> [Task objective]: Go over the entries and report the lines where the word "agent" occurs.
(Beginning of Task input)
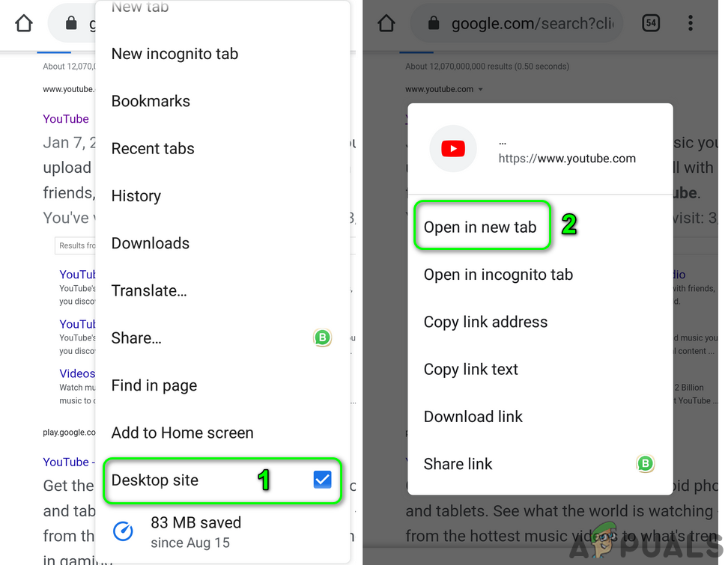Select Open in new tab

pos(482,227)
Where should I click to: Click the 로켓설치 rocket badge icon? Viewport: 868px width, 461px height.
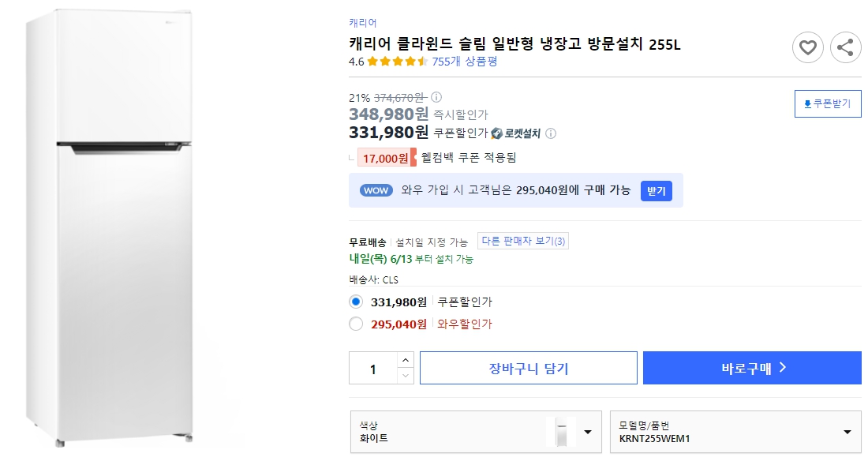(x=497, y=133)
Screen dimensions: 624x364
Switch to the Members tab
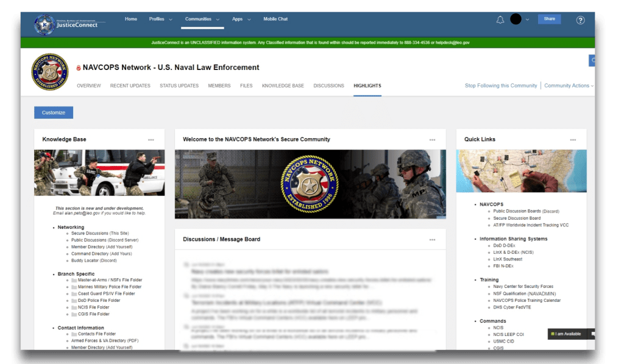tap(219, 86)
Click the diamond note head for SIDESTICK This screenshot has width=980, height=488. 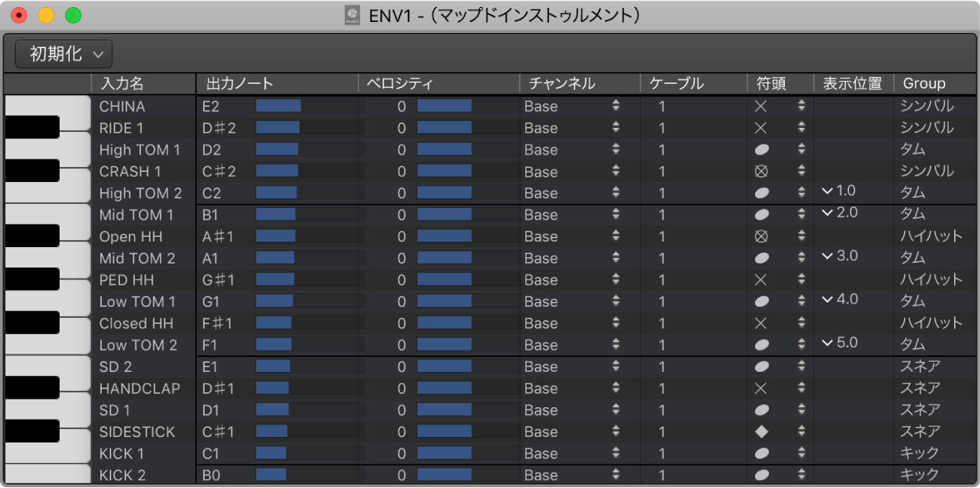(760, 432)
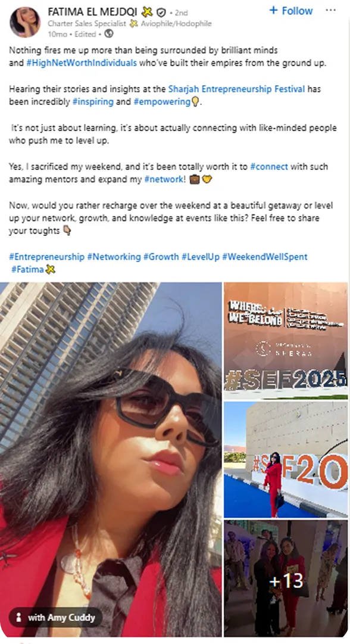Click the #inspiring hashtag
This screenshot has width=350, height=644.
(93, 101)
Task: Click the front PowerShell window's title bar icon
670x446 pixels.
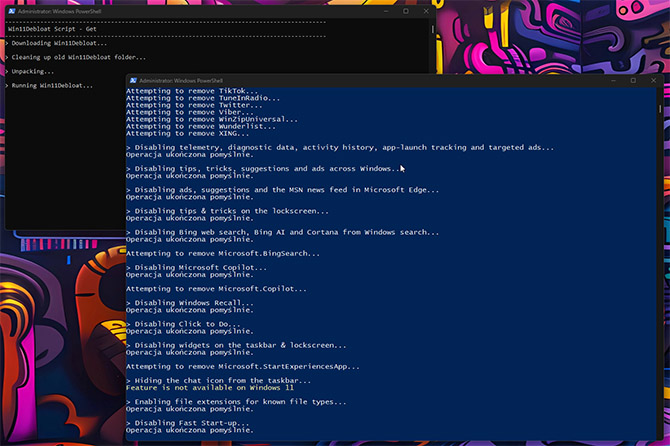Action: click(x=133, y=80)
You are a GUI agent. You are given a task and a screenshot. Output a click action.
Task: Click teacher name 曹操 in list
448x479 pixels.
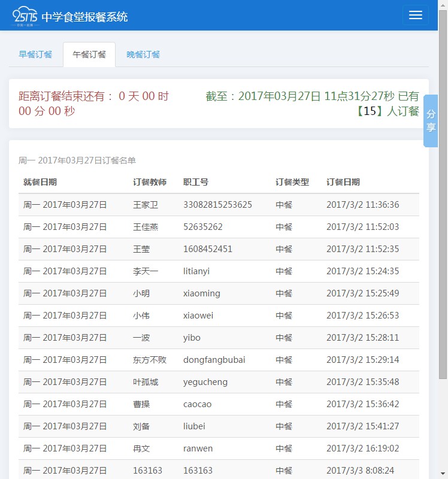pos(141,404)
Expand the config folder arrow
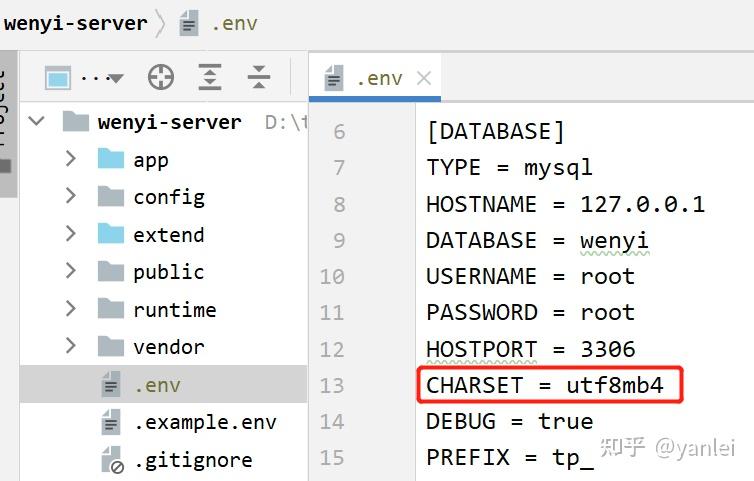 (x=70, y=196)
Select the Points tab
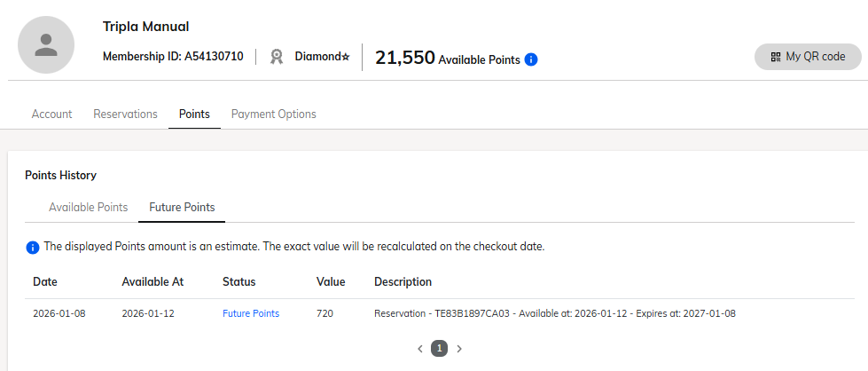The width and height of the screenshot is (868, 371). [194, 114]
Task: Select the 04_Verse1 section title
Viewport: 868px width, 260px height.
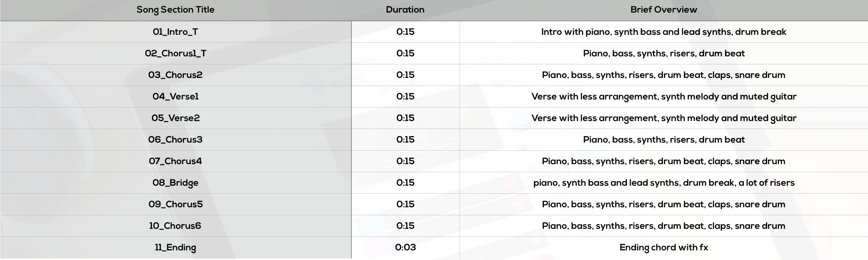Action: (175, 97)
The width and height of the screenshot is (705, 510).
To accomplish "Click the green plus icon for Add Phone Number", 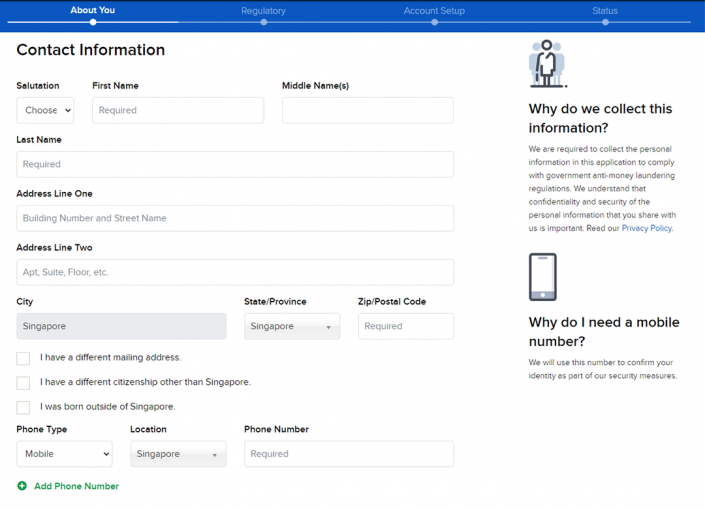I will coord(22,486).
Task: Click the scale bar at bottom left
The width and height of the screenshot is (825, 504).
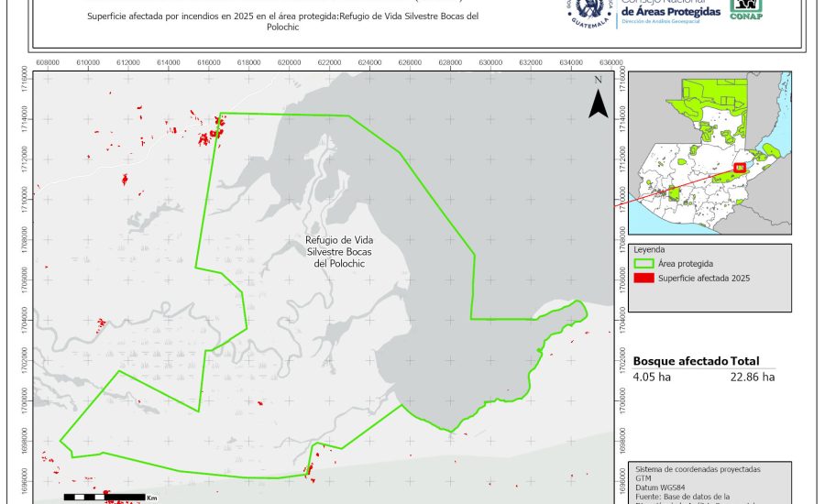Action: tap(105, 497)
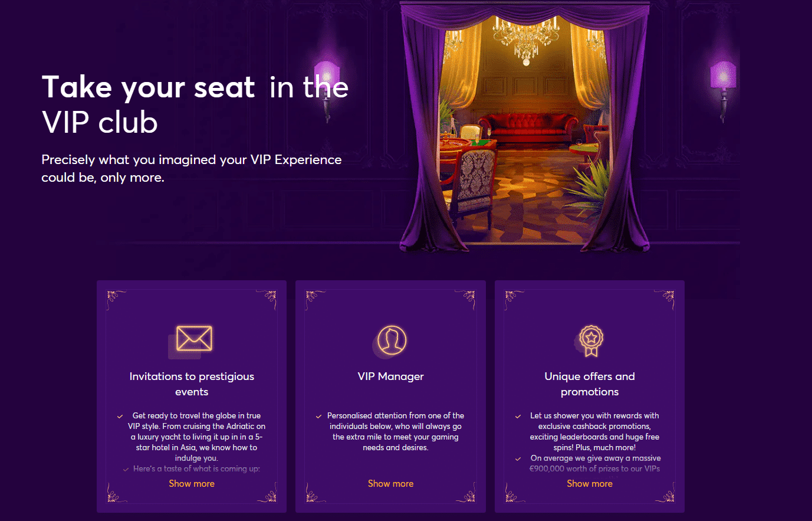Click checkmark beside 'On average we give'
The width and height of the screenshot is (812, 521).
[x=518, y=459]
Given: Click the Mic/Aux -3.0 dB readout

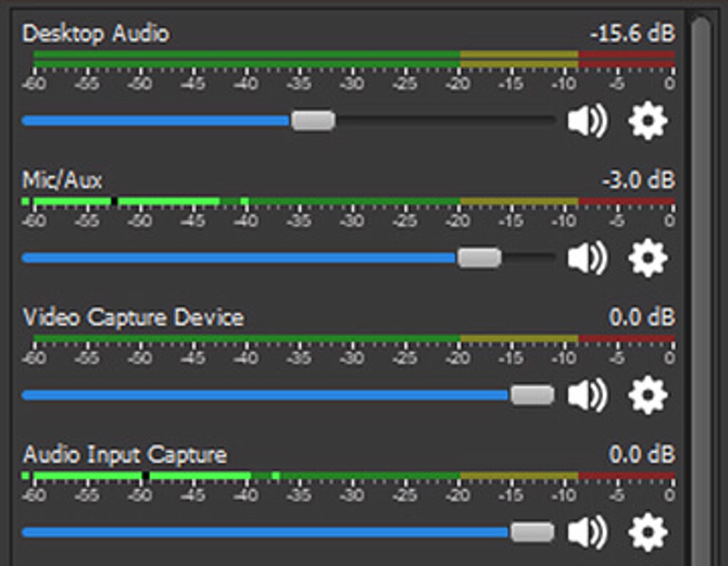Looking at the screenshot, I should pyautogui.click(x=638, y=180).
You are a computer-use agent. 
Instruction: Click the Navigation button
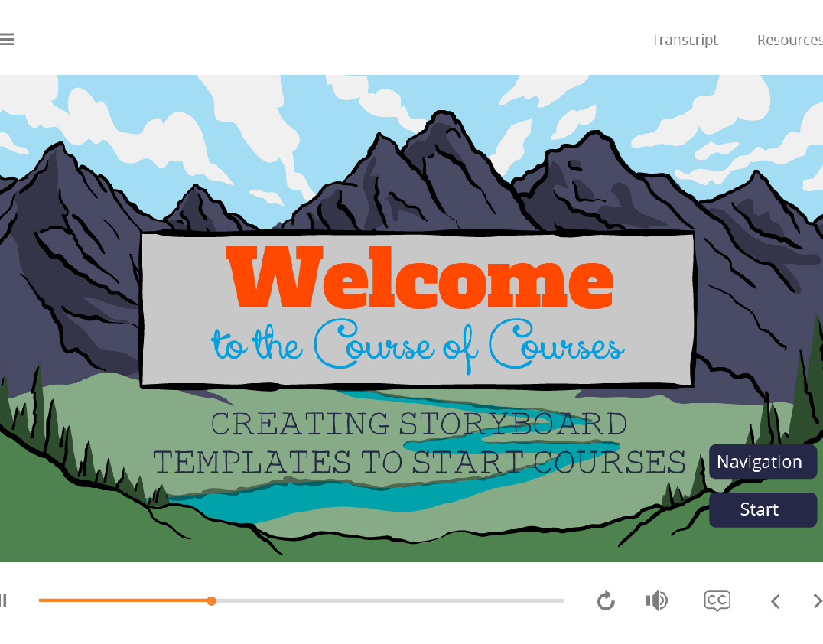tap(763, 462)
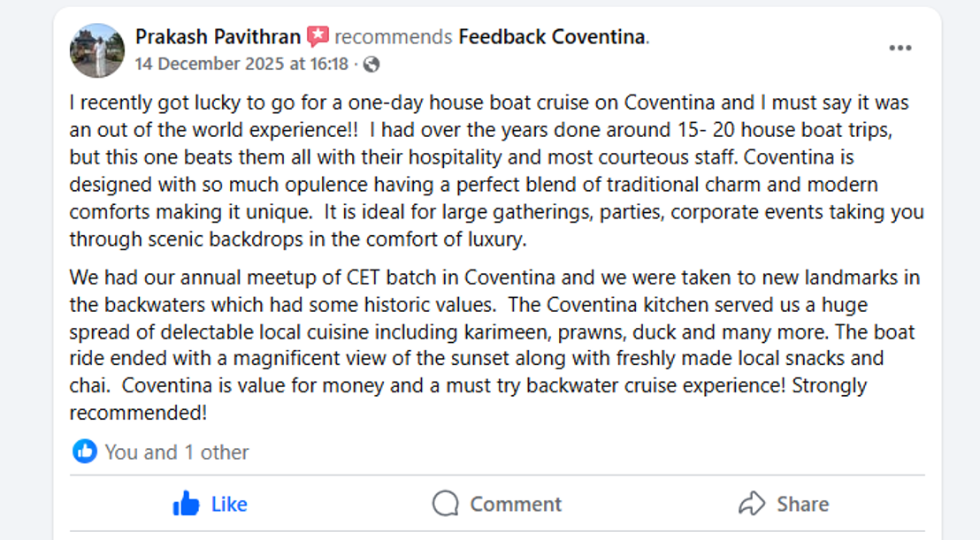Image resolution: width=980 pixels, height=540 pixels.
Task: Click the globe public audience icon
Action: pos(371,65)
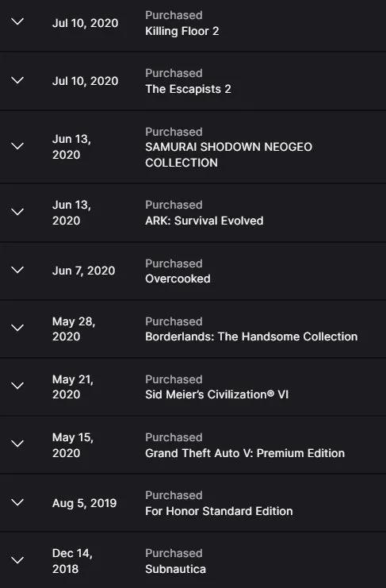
(End of Task input)
> [Answer section]:
You are a GUI agent. You are given a task and a screenshot. Output a click action.
You are a computer-use agent. 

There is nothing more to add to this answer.